» **ASSIGNED TASK**: Work out how many lines in the entries below include the word "computer". Give nothing but the number.

» **Collected data**:
********
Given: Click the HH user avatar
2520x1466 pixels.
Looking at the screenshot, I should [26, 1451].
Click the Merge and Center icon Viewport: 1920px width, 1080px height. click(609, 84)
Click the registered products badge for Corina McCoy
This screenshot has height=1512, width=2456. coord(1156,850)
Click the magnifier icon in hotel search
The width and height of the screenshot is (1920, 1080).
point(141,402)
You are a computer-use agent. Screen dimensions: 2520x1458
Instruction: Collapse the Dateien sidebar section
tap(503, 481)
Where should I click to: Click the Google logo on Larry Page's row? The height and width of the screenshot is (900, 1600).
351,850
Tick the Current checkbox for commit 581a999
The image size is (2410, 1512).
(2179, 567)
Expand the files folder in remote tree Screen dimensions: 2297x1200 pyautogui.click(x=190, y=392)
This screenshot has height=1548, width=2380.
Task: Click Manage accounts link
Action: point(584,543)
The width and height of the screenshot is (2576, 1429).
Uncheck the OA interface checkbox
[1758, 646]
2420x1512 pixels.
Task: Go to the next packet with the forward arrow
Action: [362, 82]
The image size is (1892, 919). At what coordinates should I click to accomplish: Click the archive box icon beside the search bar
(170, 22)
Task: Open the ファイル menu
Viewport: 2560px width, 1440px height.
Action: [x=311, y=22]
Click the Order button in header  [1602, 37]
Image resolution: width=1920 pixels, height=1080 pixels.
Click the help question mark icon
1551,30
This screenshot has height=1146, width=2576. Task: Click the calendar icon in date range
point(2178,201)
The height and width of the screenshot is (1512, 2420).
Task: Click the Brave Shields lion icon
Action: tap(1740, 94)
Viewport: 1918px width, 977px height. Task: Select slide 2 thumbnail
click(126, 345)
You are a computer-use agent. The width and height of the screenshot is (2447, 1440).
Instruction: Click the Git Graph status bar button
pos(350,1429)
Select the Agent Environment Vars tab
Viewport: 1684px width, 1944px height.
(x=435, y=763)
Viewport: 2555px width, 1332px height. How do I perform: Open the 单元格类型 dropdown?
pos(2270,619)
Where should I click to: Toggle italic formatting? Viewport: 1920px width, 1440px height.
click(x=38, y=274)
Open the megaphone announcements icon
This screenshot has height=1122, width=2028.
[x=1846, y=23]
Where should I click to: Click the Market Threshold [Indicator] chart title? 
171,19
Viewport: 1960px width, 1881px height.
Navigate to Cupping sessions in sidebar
********
» **RESULT OF THE EXERCISE**: 2